- _TASK DETAILS_
Starting at the first line of the entries below, output every line exactly, up to and including the line with "You are a computer-use agent. Viewport: 1406px".
━━━
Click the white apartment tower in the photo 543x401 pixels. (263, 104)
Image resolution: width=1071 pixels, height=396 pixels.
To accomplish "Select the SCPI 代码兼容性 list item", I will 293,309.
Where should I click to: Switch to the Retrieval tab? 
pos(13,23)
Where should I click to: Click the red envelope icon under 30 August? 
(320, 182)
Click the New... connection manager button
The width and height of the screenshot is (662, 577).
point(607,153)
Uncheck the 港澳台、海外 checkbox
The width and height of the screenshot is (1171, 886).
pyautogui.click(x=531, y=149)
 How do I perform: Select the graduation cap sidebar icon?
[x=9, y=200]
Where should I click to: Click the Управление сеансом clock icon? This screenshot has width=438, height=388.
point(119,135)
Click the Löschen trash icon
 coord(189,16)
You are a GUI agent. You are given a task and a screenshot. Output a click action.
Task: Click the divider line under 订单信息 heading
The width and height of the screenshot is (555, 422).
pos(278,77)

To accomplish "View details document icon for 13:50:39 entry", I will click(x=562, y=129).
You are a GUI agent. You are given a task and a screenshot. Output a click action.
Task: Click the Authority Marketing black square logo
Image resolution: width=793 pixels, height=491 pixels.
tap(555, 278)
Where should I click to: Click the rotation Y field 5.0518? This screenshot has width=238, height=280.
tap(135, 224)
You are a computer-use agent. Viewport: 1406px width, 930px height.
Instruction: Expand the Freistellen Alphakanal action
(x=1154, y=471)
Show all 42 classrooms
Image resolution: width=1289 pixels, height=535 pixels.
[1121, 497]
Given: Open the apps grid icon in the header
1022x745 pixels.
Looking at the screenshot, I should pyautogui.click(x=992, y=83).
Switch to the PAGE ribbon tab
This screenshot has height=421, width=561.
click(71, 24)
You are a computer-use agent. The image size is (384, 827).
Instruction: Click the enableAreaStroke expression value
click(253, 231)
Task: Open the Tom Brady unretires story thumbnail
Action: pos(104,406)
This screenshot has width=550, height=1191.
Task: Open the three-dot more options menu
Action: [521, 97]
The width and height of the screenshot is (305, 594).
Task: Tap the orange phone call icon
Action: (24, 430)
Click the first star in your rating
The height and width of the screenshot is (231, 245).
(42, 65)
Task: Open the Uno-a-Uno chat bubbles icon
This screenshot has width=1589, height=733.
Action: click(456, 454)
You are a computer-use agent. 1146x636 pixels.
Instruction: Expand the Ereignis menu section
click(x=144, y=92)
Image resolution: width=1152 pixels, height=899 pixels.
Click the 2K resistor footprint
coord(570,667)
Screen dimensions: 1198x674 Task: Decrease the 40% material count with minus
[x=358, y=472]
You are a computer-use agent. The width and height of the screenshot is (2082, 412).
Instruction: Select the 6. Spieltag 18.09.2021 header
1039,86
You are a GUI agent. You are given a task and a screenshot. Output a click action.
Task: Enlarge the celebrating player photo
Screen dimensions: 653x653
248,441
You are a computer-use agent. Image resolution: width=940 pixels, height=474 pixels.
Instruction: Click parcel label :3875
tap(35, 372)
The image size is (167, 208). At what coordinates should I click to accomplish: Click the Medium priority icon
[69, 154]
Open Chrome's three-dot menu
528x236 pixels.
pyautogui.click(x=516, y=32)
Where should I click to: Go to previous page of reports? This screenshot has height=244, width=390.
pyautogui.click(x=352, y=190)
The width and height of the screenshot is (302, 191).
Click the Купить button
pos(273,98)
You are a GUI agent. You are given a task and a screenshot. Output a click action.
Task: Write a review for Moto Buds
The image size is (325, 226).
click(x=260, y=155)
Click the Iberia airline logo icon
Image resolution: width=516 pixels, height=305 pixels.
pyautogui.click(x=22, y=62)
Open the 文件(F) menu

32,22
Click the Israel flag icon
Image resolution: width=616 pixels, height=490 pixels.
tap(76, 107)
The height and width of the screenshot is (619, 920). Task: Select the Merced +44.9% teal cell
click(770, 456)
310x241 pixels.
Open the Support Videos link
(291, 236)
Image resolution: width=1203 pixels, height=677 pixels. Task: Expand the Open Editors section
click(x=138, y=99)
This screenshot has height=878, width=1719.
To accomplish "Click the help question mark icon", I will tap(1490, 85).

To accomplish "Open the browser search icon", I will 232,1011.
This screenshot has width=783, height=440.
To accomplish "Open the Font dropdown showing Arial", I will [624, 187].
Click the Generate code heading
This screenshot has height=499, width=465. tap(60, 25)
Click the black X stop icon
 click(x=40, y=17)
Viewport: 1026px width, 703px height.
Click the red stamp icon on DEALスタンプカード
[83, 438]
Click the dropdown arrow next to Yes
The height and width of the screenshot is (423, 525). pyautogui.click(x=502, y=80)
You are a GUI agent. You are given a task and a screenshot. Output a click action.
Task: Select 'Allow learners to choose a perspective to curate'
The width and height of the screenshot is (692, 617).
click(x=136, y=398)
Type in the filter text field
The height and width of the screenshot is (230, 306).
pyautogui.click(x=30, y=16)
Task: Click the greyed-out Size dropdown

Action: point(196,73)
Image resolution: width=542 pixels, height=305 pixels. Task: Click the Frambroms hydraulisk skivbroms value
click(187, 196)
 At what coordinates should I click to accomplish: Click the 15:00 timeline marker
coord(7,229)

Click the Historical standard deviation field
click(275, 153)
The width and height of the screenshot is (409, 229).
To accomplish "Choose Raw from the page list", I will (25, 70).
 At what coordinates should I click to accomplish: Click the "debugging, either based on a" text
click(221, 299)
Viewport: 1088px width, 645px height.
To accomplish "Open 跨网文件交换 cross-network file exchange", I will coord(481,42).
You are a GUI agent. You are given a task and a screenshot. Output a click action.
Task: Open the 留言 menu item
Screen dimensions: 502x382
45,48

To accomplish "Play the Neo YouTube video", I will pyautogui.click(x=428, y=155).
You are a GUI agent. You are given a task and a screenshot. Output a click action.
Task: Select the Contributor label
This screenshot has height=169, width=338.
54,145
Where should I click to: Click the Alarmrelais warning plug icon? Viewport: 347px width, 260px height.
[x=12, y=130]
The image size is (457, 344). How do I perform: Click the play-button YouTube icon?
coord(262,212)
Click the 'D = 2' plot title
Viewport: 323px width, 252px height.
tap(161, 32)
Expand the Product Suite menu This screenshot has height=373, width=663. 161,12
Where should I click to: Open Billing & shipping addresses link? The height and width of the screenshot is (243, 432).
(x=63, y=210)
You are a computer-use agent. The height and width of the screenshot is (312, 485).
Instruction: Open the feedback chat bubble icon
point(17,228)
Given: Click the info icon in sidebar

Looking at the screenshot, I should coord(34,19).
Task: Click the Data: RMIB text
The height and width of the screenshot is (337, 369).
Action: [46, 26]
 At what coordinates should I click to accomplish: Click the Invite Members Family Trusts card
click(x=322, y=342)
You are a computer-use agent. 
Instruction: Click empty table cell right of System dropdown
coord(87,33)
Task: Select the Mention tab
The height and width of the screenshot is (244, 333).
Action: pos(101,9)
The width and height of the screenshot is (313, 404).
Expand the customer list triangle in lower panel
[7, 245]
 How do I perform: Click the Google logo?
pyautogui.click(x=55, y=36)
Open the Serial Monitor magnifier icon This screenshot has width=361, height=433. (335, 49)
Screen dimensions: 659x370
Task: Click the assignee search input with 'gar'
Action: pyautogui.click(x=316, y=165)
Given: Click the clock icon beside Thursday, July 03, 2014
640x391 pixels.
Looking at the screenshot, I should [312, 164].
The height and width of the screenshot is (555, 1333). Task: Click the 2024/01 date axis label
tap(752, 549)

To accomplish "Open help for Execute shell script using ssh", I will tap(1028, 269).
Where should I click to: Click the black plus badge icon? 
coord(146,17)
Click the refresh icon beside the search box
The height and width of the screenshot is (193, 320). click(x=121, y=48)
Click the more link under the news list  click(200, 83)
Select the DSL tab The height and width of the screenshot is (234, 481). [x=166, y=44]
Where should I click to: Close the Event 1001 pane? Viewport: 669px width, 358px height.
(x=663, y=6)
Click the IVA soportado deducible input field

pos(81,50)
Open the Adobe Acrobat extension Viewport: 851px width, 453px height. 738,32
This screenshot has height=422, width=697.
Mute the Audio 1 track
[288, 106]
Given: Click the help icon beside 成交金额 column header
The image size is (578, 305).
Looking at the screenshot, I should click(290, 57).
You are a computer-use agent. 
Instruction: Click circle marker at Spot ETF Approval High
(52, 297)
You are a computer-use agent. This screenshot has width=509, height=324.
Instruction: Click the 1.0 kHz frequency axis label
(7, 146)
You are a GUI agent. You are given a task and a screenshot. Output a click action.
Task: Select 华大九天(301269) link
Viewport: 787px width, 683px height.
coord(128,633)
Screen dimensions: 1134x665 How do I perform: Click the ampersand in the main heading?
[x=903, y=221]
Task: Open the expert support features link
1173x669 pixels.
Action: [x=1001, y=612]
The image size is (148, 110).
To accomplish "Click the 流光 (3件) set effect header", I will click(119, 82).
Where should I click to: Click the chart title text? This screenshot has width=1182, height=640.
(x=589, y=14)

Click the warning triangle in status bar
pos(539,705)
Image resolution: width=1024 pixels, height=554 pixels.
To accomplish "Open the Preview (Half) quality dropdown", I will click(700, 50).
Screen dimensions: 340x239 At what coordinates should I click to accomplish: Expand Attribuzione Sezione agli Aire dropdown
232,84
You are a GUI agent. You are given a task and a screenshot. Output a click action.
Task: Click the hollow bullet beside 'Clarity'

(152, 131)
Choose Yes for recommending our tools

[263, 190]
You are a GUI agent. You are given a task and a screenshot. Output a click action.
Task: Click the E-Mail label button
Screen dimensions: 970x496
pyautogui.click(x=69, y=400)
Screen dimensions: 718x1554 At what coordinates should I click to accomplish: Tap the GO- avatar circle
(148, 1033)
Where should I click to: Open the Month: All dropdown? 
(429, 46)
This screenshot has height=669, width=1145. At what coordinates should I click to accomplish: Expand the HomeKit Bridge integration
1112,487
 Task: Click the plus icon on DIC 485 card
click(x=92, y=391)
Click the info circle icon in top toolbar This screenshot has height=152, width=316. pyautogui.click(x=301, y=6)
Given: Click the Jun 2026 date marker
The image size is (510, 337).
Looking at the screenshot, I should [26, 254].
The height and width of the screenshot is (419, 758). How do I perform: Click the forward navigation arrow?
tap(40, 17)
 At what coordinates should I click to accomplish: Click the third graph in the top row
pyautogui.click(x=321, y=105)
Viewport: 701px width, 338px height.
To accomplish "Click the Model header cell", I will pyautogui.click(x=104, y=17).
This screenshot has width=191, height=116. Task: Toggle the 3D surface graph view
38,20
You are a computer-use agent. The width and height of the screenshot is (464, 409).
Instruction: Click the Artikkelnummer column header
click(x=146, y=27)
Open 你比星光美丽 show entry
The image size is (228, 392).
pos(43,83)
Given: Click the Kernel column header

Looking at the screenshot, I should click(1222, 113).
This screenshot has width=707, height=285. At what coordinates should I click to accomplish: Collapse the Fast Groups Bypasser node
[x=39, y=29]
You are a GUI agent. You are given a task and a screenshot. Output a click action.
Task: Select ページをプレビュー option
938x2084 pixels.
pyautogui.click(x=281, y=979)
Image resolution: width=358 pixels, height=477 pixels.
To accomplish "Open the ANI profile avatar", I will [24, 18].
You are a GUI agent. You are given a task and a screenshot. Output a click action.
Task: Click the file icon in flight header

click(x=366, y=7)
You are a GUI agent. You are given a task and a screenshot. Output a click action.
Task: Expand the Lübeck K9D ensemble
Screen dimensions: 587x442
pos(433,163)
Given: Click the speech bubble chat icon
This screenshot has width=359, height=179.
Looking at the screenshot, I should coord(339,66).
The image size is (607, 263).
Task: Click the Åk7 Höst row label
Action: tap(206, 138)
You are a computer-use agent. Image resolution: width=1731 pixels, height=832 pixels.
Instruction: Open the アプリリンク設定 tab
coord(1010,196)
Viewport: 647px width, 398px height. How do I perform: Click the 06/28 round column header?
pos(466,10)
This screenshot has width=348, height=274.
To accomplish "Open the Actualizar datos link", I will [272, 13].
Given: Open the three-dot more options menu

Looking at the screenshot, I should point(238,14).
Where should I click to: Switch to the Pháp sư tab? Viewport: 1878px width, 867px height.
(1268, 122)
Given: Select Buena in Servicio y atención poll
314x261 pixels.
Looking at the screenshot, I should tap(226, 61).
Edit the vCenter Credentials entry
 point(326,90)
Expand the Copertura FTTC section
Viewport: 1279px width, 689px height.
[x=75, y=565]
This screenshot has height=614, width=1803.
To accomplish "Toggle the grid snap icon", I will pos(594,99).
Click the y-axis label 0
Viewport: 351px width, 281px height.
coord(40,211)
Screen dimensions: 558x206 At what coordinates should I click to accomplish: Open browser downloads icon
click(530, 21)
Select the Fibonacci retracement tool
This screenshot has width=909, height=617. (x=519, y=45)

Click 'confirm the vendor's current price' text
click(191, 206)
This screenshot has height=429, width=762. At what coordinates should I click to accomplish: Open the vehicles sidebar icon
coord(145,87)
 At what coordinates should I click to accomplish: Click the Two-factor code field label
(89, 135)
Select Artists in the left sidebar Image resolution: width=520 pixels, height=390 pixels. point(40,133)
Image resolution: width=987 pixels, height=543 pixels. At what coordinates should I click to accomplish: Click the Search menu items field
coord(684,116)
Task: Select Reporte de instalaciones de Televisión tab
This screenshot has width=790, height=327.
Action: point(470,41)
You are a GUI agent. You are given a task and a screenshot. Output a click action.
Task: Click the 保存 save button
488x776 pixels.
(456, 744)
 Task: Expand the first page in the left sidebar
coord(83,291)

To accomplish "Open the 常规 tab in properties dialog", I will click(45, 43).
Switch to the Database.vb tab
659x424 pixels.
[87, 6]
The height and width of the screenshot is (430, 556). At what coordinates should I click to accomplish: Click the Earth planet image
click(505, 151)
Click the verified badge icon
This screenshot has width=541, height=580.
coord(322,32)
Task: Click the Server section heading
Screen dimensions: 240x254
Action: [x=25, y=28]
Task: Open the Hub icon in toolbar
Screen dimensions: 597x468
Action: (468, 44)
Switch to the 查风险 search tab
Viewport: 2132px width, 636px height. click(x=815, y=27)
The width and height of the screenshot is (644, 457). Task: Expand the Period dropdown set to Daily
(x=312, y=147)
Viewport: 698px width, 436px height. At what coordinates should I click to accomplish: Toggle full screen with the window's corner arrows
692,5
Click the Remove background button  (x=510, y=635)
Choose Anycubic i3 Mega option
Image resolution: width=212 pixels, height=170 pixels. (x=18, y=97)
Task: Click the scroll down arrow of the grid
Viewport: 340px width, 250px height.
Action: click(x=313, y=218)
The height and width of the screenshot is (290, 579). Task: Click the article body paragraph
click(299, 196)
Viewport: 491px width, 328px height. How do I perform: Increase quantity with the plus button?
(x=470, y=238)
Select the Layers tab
━━━
- _SOLUTION TO THIS TASK_
Click the white apartment tower in the photo 543x401 pixels. (263, 104)
Image resolution: width=1071 pixels, height=396 pixels.
To accomplish "Select the SCPI 代码兼容性 list item", I will 293,309.
Where should I click to: Switch to the Retrieval tab? 
pos(13,23)
Where should I click to: Click the red envelope icon under 30 August? 
(320, 182)
Click the New... connection manager button
The width and height of the screenshot is (662, 577).
point(607,153)
Uncheck the 港澳台、海外 checkbox
The width and height of the screenshot is (1171, 886).
pyautogui.click(x=531, y=149)
 How do I perform: Select the graduation cap sidebar icon?
[x=9, y=200]
Where should I click to: Click the Управление сеансом clock icon? This screenshot has width=438, height=388.
point(119,135)
Click the Löschen trash icon
 coord(189,16)
You are a GUI agent. You are given a task and a screenshot. Output a click action.
Task: Click the divider line under 订单信息 heading
The width and height of the screenshot is (555, 422).
pos(278,77)

To accomplish "View details document icon for 13:50:39 entry", I will click(x=562, y=129).
You are a GUI agent. You are given a task and a screenshot. Output a click action.
Task: Click the Authority Marketing black square logo
Image resolution: width=793 pixels, height=491 pixels.
tap(555, 278)
Where should I click to: Click the rotation Y field 5.0518? This screenshot has width=238, height=280.
tap(135, 224)
You are a computer-use agent. Viewport: 1406px width, 930px height.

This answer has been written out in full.